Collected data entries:

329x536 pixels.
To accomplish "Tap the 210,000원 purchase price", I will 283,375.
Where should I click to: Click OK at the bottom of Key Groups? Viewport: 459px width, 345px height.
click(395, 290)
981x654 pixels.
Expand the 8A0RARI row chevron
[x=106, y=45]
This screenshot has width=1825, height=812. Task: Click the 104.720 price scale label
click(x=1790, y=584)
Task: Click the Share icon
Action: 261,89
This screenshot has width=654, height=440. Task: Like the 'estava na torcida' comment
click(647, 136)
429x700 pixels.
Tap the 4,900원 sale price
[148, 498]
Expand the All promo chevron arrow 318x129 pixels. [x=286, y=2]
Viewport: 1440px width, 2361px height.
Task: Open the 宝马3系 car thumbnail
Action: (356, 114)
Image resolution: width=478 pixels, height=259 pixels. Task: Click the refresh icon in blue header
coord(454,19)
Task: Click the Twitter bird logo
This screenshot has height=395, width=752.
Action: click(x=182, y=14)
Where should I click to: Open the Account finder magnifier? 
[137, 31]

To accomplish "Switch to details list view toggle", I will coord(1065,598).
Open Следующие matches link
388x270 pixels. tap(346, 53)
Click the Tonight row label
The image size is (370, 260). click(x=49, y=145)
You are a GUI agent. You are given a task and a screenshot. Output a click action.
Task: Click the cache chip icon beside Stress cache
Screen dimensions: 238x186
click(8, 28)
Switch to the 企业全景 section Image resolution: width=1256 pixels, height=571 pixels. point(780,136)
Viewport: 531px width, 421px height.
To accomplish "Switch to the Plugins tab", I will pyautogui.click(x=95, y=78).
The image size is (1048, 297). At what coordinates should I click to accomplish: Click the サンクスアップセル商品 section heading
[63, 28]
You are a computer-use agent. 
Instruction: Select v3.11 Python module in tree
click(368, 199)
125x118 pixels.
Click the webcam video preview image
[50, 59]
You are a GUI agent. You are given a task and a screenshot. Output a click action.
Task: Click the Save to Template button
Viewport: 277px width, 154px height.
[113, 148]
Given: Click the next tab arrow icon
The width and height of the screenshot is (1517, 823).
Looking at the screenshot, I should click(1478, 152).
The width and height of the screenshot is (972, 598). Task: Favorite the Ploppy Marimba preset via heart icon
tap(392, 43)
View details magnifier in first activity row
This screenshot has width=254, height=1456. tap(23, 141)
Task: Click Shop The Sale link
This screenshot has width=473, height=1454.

Job:
Please write out the items above again, swapping every "chevron" for "caret" and leaving everything else unchanged.

Result for this exercise:
329x536 pixels.
To accomplish "Tap the 210,000원 purchase price", I will 283,375.
Where should I click to: Click OK at the bottom of Key Groups? Viewport: 459px width, 345px height.
click(395, 290)
981x654 pixels.
Expand the 8A0RARI row caret
[x=106, y=45]
This screenshot has width=1825, height=812. Task: Click the 104.720 price scale label
click(x=1790, y=584)
Task: Click the Share icon
Action: 261,89
This screenshot has width=654, height=440. Task: Like the 'estava na torcida' comment
click(647, 136)
429x700 pixels.
Tap the 4,900원 sale price
[148, 498]
Expand the All promo caret arrow 318x129 pixels. [x=286, y=2]
Viewport: 1440px width, 2361px height.
Task: Open the 宝马3系 car thumbnail
Action: (356, 114)
Image resolution: width=478 pixels, height=259 pixels. Task: Click the refresh icon in blue header
coord(454,19)
Task: Click the Twitter bird logo
This screenshot has height=395, width=752.
Action: click(x=182, y=14)
Where should I click to: Open the Account finder magnifier? 
[137, 31]

To accomplish "Switch to details list view toggle", I will coord(1065,598).
Open Следующие matches link
388x270 pixels. tap(346, 53)
Click the Tonight row label
The image size is (370, 260). click(x=49, y=145)
You are a GUI agent. You are given a task and a screenshot. Output a click action.
Task: Click the cache chip icon beside Stress cache
Screen dimensions: 238x186
click(8, 28)
Switch to the 企业全景 section Image resolution: width=1256 pixels, height=571 pixels. point(780,136)
Viewport: 531px width, 421px height.
To accomplish "Switch to the Plugins tab", I will pyautogui.click(x=95, y=78).
The image size is (1048, 297). At what coordinates should I click to accomplish: Click the サンクスアップセル商品 section heading
[63, 28]
You are a computer-use agent. 
Instruction: Select v3.11 Python module in tree
click(368, 199)
125x118 pixels.
Click the webcam video preview image
[50, 59]
You are a GUI agent. You are given a task and a screenshot. Output a click action.
Task: Click the Save to Template button
Viewport: 277px width, 154px height.
[113, 148]
Given: Click the next tab arrow icon
The width and height of the screenshot is (1517, 823).
Looking at the screenshot, I should click(1478, 152).
The width and height of the screenshot is (972, 598). Task: Favorite the Ploppy Marimba preset via heart icon
tap(392, 43)
View details magnifier in first activity row
This screenshot has width=254, height=1456. tap(23, 141)
Task: Click Shop The Sale link
This screenshot has width=473, height=1454.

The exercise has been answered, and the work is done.